1.外国投資に関する規定が一本化された重要法令

2.外資三法の廃止に伴う対応

3.ネガティブリスト制の採用・事前審査制から事後報告制へ移行

 本稿では、新たに明確された「外国投資者」「外国投資」の定義について紹介する。

「外国投資者」の定義に実質基準を導入

 外国投資法(パブコメ版)では、「外国投資者」について実質基準を導入している。具体的には、外国投資者が支配する国内企業は外国投資者として扱われ、他方で中国投資者が支配する外国企業による中国国内への投資が中国投資者による投資として処理されうることになる。

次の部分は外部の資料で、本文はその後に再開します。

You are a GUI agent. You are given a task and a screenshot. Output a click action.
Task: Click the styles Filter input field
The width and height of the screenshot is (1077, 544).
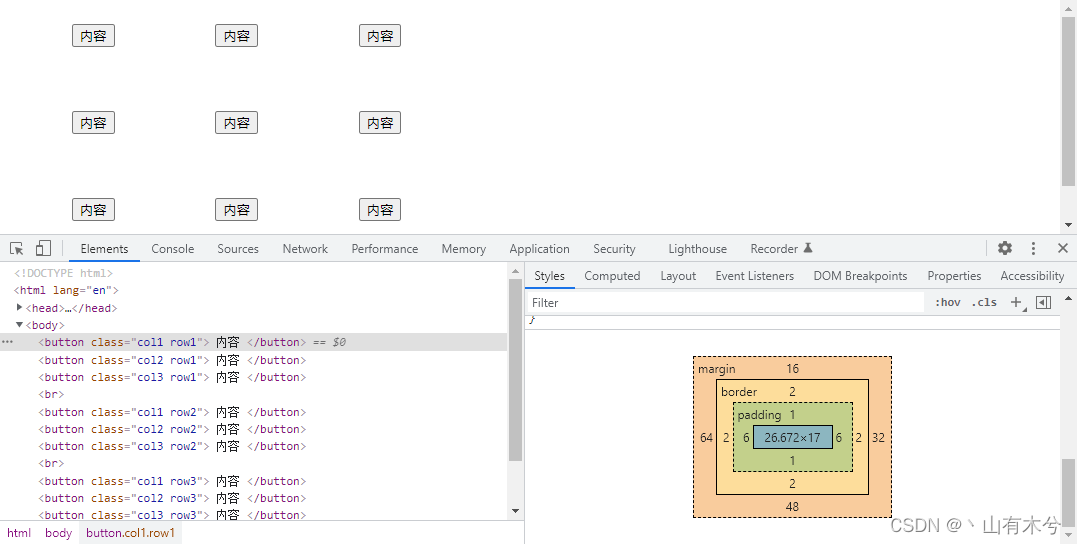point(727,302)
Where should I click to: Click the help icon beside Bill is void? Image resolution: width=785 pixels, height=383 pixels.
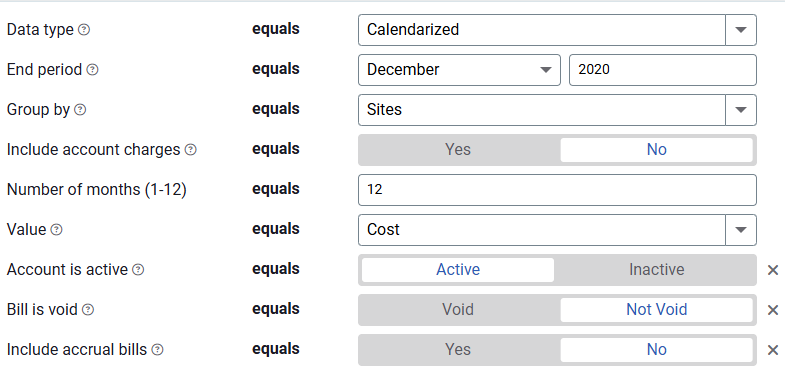(x=88, y=310)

「外国投資」の明確化:契約による支配も外国投資に該当

 「外国投資」の定義も明確化され、持分の投資だけではなく、長期(一年以上)の融資のほか、契約を用いた国内企業のコントロール又は権益の取得といった形態も含まれる。契約を通じて他の企業の経営等に決定的な影響を及ぼす形態が外国投資の範囲に含まれることが明確にされたことを受け、既存のVIEスキームによる投資の取扱いについて関心が高まっている。

 VIEスキームとは、外国資本の導入が禁止又は制限されている分野(金融や教育等)への投資手段として、実務上使用されている投資スキームであり、典型的には、外国の投資家が海外(ケイマン等)に投資のための特別目的会社(SPC)を設立し、当該SPCが中国で100%出資の子会社を設立する。この中国子会社は、当該事業に関して許認可を有する中国の内資会社との間で締結する各種契約を通じて事業をコントロールし、内資会社の利益は最終的にSPCを通じて外国投資家に還元される。

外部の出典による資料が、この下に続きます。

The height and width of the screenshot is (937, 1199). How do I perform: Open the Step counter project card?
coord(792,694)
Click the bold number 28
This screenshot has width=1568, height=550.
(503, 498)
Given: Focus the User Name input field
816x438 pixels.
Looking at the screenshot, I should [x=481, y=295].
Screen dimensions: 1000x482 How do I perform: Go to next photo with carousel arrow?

 上記のようなVIEスキームでは各種の契約を通じて、外国投資家が中国の内資会社をコントロールするため、外国投資法のもとでは「外国投資」に該当することになる。他方、外国での資金調達のためにVIEスキームが使われている場合などで中国人が実質的に支配しているとみられる場合は「外国投資」には該当しないとの見解も示されている。この点について外国投資法の施行後にどのように処理を行うかという点については、パブリックコメント版に寄せられた意見等を踏まえさらなる検討が行われることになっている。

まとめ

 以上、外国投資法のパブコメ版のエッセンスを紹介した。公表された内容は、日本や欧米等の先進国の外資規制を参考にして作成されたものと思われる。草案と同時に公表された商務部の説明文においても「政府機能の転換」が強調されており、事前規制から事後監督への転換が明確に示されている。外国投資法は中国における外国資本による投資の基礎となる法律であり、実務に大きなインパクトを与えるため、中国事業の関係者は引き続き改正の動向に注意する必要がある。